13. A gas flow diverter as set forth in claim 12, wherein the flow control element comprises a blade member comprising first and second spaced walls, and wherein the first and second spaced walls of the blade member are offset with respect to each other and so that the blade member has an essentially trapezoidal cross-section when taken normally to the axis of rotation.

14. A gas flow diverter as set forth in claim 13, wherein the blade has an essentially rectangular cross-section when taken parallel to the axis of rotation.

15. A gas flow diverter as set forth in claim 12, wherein the first and second spaced walls of the blade member respectively have first and second sets of opposed edges which are provided respectively with first and second sets of flexible seal members.

16. A gas flow diverter as set forth in claim 12, wherein the first and second sets of seal seats have a stepped configuration wherein each steps has a high ridge portion and a low ridge portion.

17. A gas flow diverter as set forth in claim 12, wherein the air supply selectively supplies air to the interfaces between the first and second interfaces in response to flow control element flow control positions respectively.

18. A gas flow diverter as set forth in claim 12, wherein the flow control element is disposed in a housing having a first inlet, a first outlet, a second inlet and a second outlet, wherein the first flow directing position of the flow control element places isolates the first outlet-from the first inlet, isolates the second inlet from the second outlet and places the first inlet and the first outlet in communication with one another, wherein the second flow directing position of the flow control element places the first inlet in communication with the first outlet and the second inlet in communication With the second outlet.
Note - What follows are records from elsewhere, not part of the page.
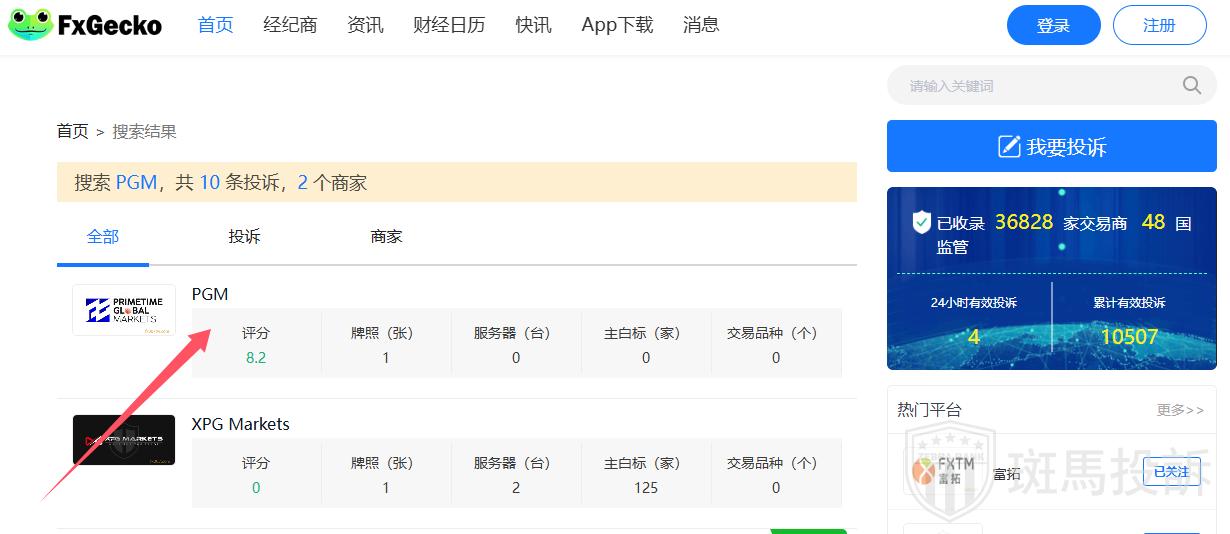Expand hot platforms via 更多>>
The width and height of the screenshot is (1230, 534).
(x=1180, y=410)
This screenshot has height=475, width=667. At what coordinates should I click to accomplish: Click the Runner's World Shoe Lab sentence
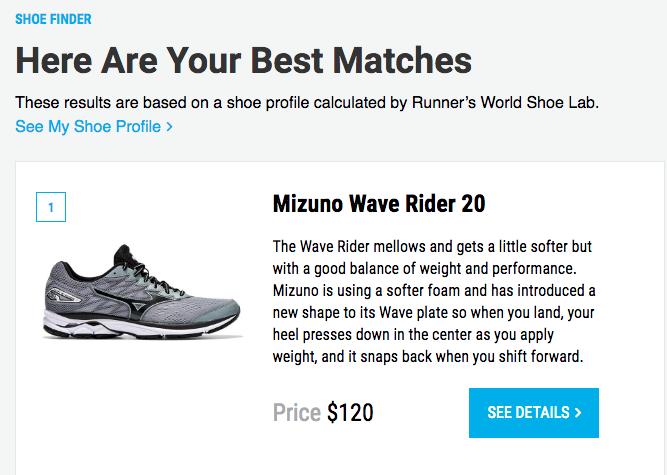pos(307,103)
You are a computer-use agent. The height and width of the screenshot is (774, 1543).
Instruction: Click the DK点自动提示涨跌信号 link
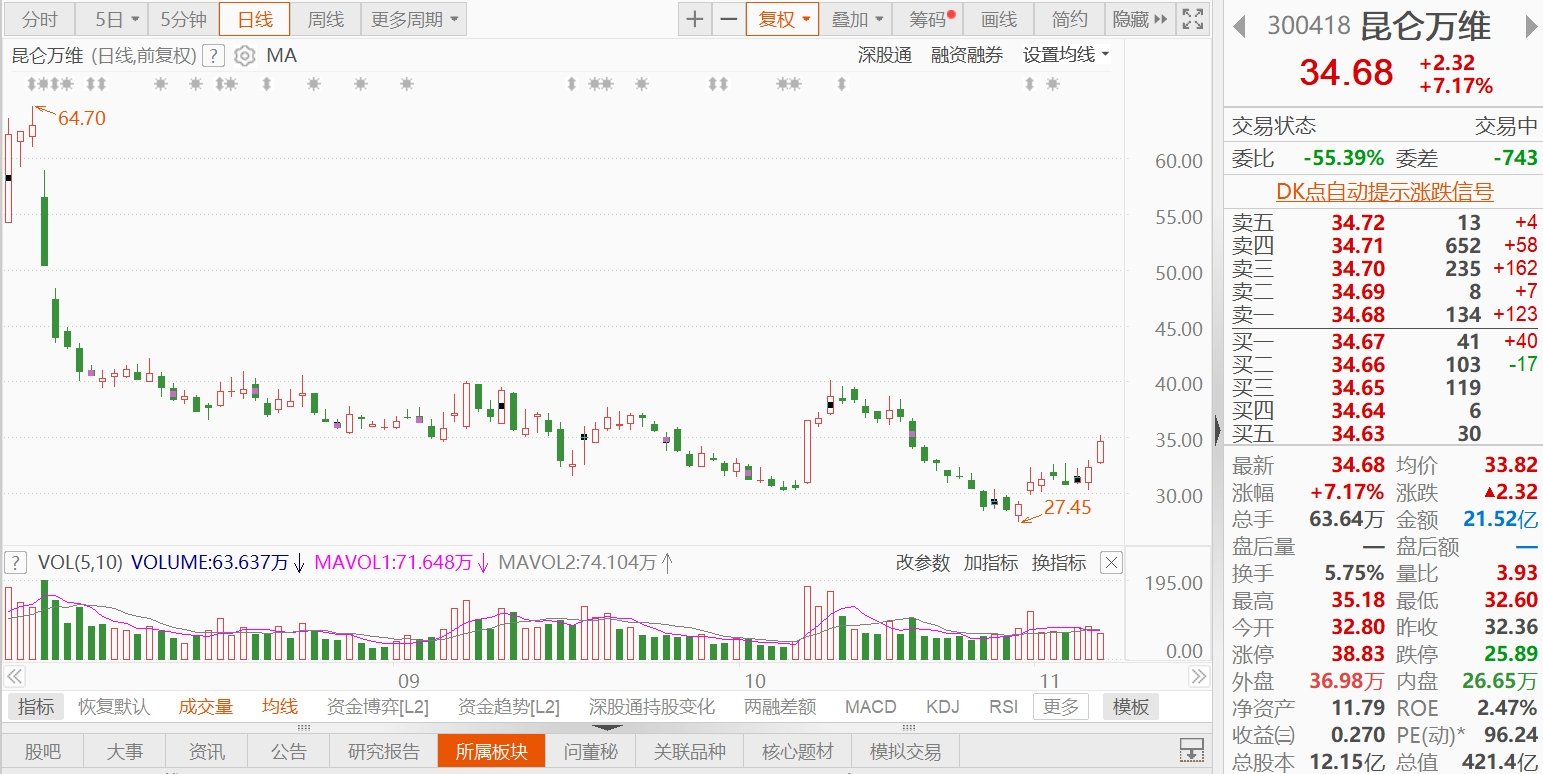pyautogui.click(x=1383, y=191)
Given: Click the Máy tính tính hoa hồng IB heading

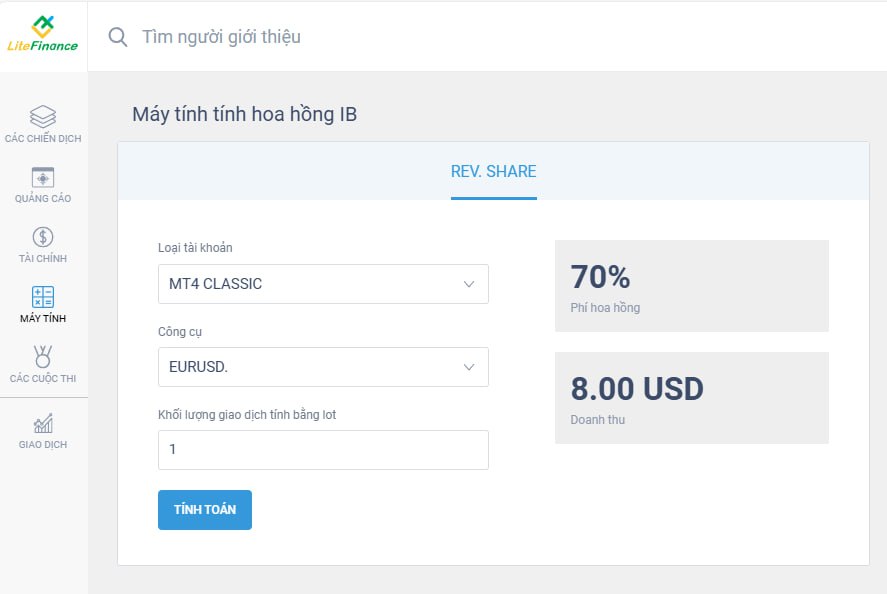Looking at the screenshot, I should pyautogui.click(x=244, y=114).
19. A gas flow diverter as set forth in claim 12, wherein the air supply supplies air under a pressure which is greater than a gas pressure at the first inlet.

20. A gas flow diverter as set forth in claim 18, wherein a toxic gas free zone is established in the housing between the flow control element and the second inlet and the second outlet when the flow control element is in the first flow directing position.

21. A method of controlling gas flow comprising the steps of: dispositioning a flow control element in a first flow control position wherein a first flow path, which by-passes an exhaust gas treatment device, is established and wherein opposed edges of the flow control element juxtapose a first set of seal seats; introducing air under pressure into interfaces defined between the opposed edges of the flow control element and the pair of seal seats which are disposed in a housing in which the flow control element is pivotally disposed, and establishing first air flows which form a first air curtain arrangement; rotating the flow control element from the first flow control position to a second flow control position wherein a second flow path, which directs gas flow through the exhaust gas treatment device, is established and wherein the opposed edges of the flow control element juxtapose a second set of seal seats; and introducing air under pressure into interfaces defined between the opposed edges of the flow control element and the second pair of seal seats establishing second air flows which form a second air curtain arrangement.

22. A method as set forth in claim 21, further comprising establishing a toxic gas free zone in a housing in which the flow control element is disposed by setting the flow control element in the first flow position and using the first flow control element and the first and second air curtain arrangements to exclude gas from a portion of the housing partitioned off by the flow control element.

23. A method as set forth in claim 21, further comprising using a flow control element which has first and second spaced walls and wherein the walls are arranged so that a cross section taken normally to an axis about which the flow control element is disposed is essentially trapezoidal.

24. A method as set forth in claim wherein 21, the first and second sets of seal seats are stepped so as to each have a high ridge and a low ridge and wherein air is introduced between the high and low ridges into the interfaces.